Rodaram no Brasil, nesta quinta-feira (3/7), imagens de um micro-ônibus parcialmente esmagado pelo desmoronamento de um viaduto em obras na capital mineira, Belo Horizonte. Fatalidade ou responsabilidade política?
Ricardo Alvarez
O acidente ceifou a vida (até agora) da jovem motorista de 25 anos, Hanna Cristina Santos
A construtora responsável pelo acidente chama-se Cowan SA e o viaduto em questão resulta de uma parceria da prefeitura da cidade e do governo federal como parte da infra estrutura de mobilidade urbana para a Copa 2014.
A empresa ganhou a licitação associada à Construtora Delta que, depois de vencido o certame, se retirou do negócio. A Delta é a àquela mesma que doava viagens e outras benesses para membros do governo estadual do RJ. O governador Sergio Cabral aparece em vídeo num show do U2 com um guardanapo na cabeça e bastante solto. O bicheiro Carlos Cachoeira viabilizava os negócios e as vantagens.
Voltando ao viaduto que ruiu em Belo Horizonte, resta saber os motivos que levaram à tragédia. A construtora Cowan SA, em nota disse lamentar “profundamente o ocorrido” e que enviou ao local uma equipe de técnicos para investigar as razões da queda. Desnecessário, pois as causas são sobejamente conhecidas.

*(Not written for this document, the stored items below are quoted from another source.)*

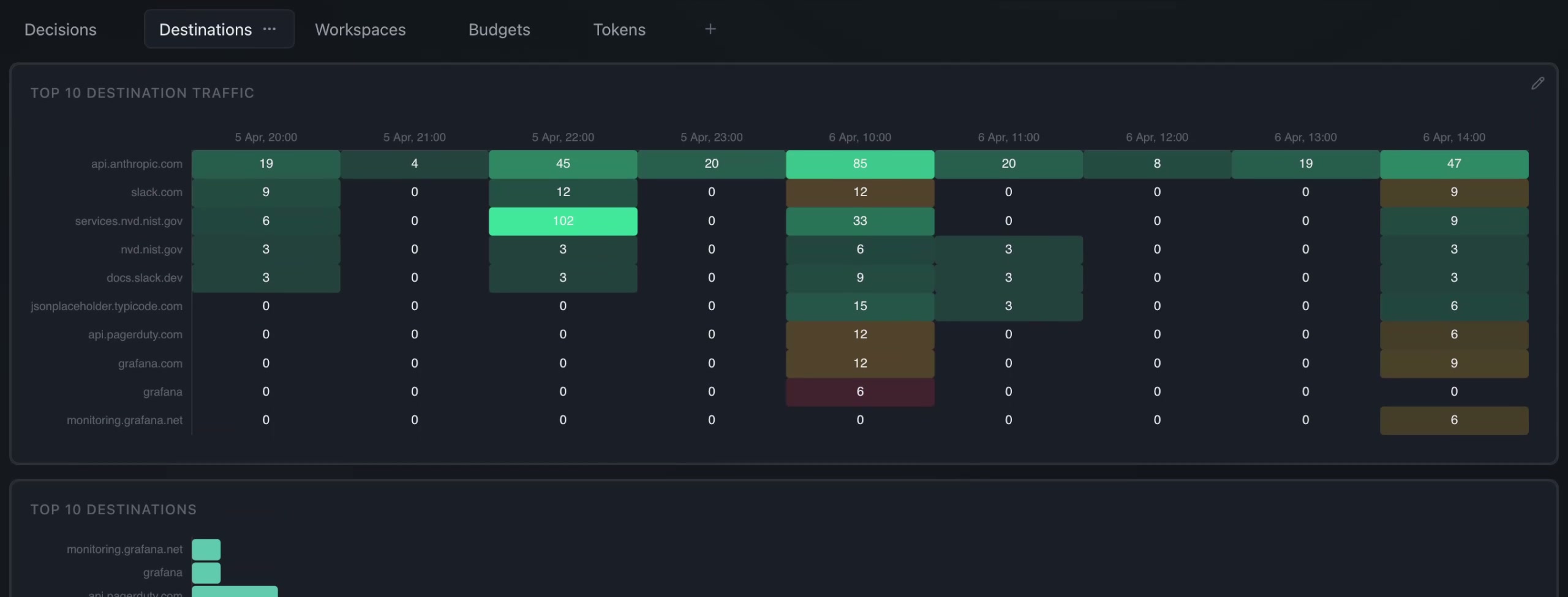Click the 6 Apr, 10:00 column header
Image resolution: width=1568 pixels, height=597 pixels.
click(x=860, y=137)
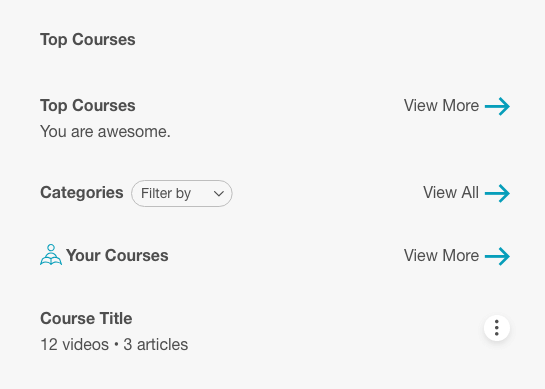Image resolution: width=545 pixels, height=389 pixels.
Task: Click the person-reading icon beside Your Courses
Action: tap(51, 255)
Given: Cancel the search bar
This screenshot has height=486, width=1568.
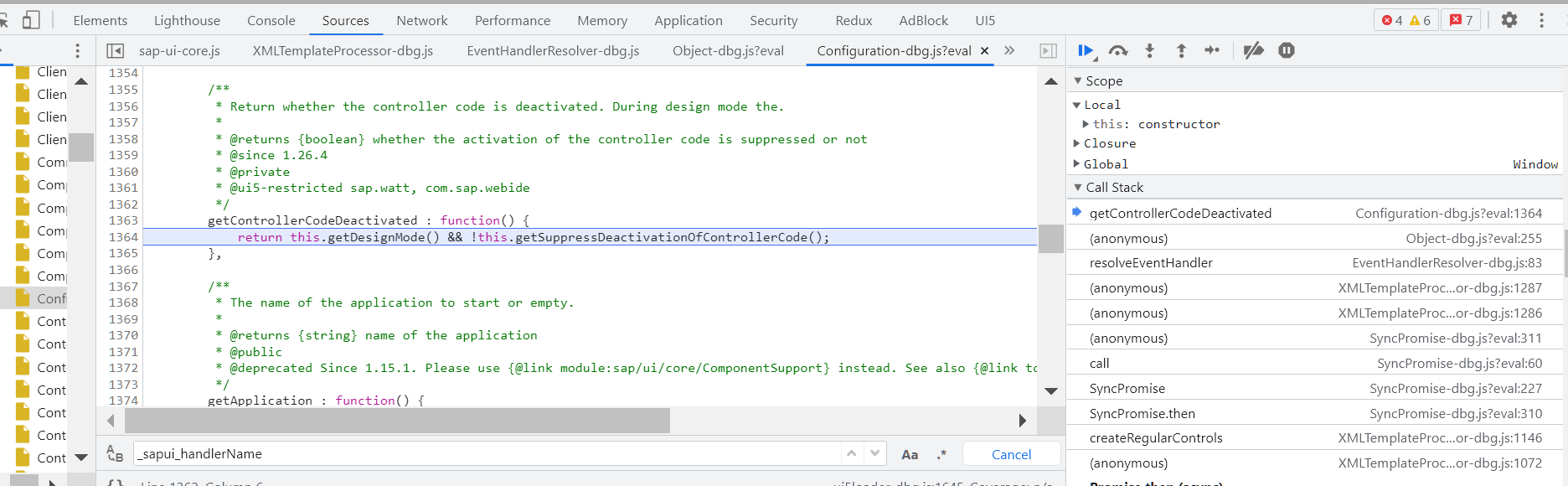Looking at the screenshot, I should 1011,454.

A Cowan gosta muito do Rio de Janeiro e de Minas Gerais. Seus vínculos são fortes e duradouros. Contribuiu com a campanha de Aécio Neves para governador em 2006. Aécio, hoje adversário do PT no plano federal, articulou uma aliança entre PSDB e PT em 2008 elegendo Marcio Lacerda (PSB) para prefeito de BH. Marcio é o atual prefeito que contratou a empreiteira para construir o viaduto que desabou.

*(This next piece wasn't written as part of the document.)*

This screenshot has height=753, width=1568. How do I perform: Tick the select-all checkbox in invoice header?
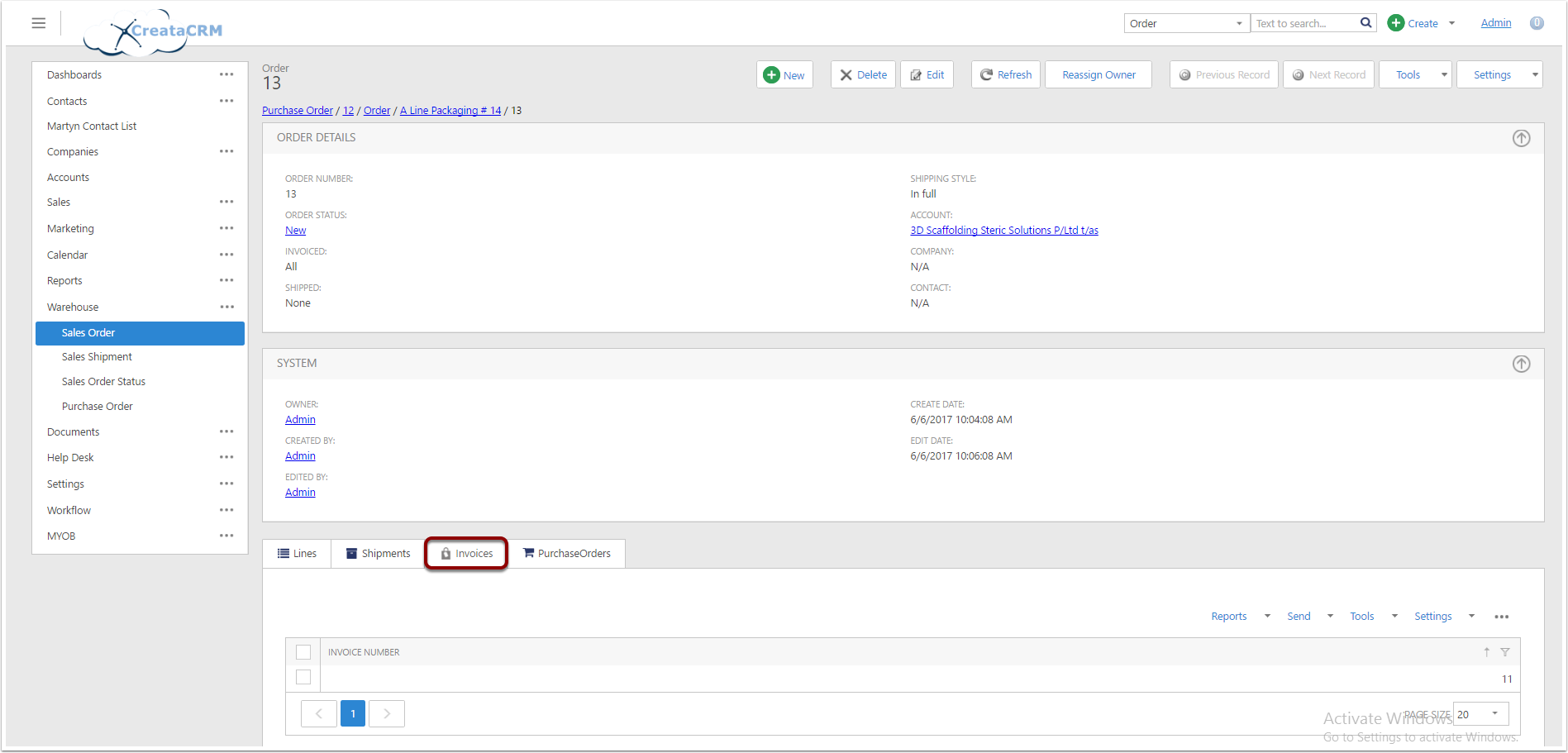click(x=303, y=652)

Mas a Cowan também tem amigos no Ministério dos Transportes, com quem tem contratos. Seus jatinhos particulares já estiveram à serviço de Michel Temer, vice-presidente da República, que em 2012 participou de um evento eleitoral de Lúdio Cabral (PT), candidato então à prefeito.
Para ser justo com a construtora e não partidarizar a discussão, veja o que disse o empreiteiro mineiro Walduck Wanderley (ex-dono da Cowan e já falecido) que despejou R$ 800 mil na campanha à presidente de FHC em 1998. “Eu apoiei Fernando Henrique, mantenho meu apoio e sei que fiz um investimento bem-feito…”, diz o empreiteiro. Que sinceridade cortante.

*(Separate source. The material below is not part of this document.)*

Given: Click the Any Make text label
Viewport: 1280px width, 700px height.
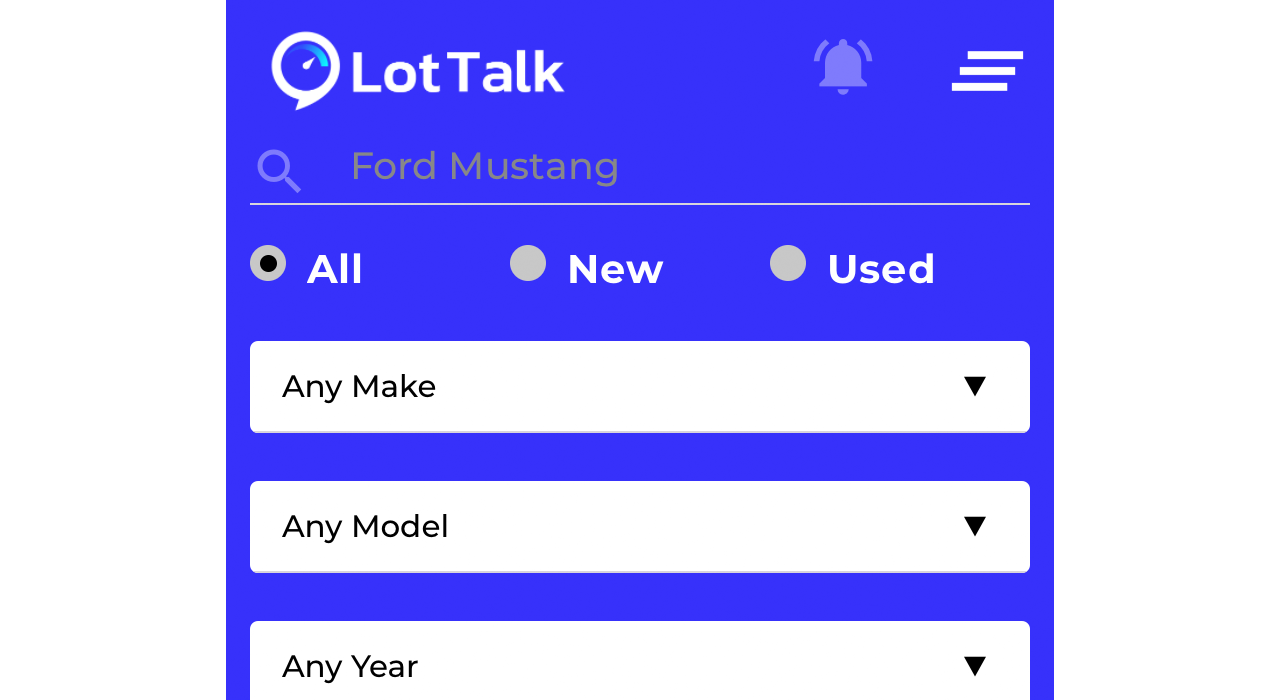Looking at the screenshot, I should point(359,386).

Como as relações são amplas (PMDB, PSDB, PT, PSB e outros) a COWAN ganhou a concessão de 30 anos do serviço de coleta e tratamento de esgoto da Zona Oeste da cidade do RJ. Como presente, patrocinou uma viagem de lazer ao Caribe, em abril de 2012, para o secretário municipal de Urbanismo, Sérgio Dias, e o secretário estadual de Governo, Wilson Carlos.
Se eu perguntasse à você leitor: quantas vezes este tipo de notícia frequentou seu cotidiano nas últimas décadas? Perdeu a conta, não é mesmo!
Esta esbórnia instituída entre poder público, eleições e obras e serviços públicos é a matriz dos problemas que envolvem as relações incestuosas entre o interesse social e os lucros privados.
Se as pessoas querem debater o problema da corrupção no Brasil creio que deveriam buscar a fonte da maldade. Ela não resulta de “desvios morais e éticos pessoais”, ela é a exata medida das regras eleitorais em vigor. O predomínio do toma lá da cá. E ponto.
Enquanto prevalecer o financiamento privado de campanhas eleitorais estas notícias não cessarão, ao contrário, vicejarão como cogumelos em dejetos bovinos sob umidade.
O financiamento público de campanhas não resolve esta promiscuidade da noite para o dia, mas aponta para um caminho mais sólido que privilegie o debate político sobre os negócios eleitorais.
E como você pode ver, esta orgia mata. Que o digam as pessoas próximas da jovem Hanna Cristina Santos.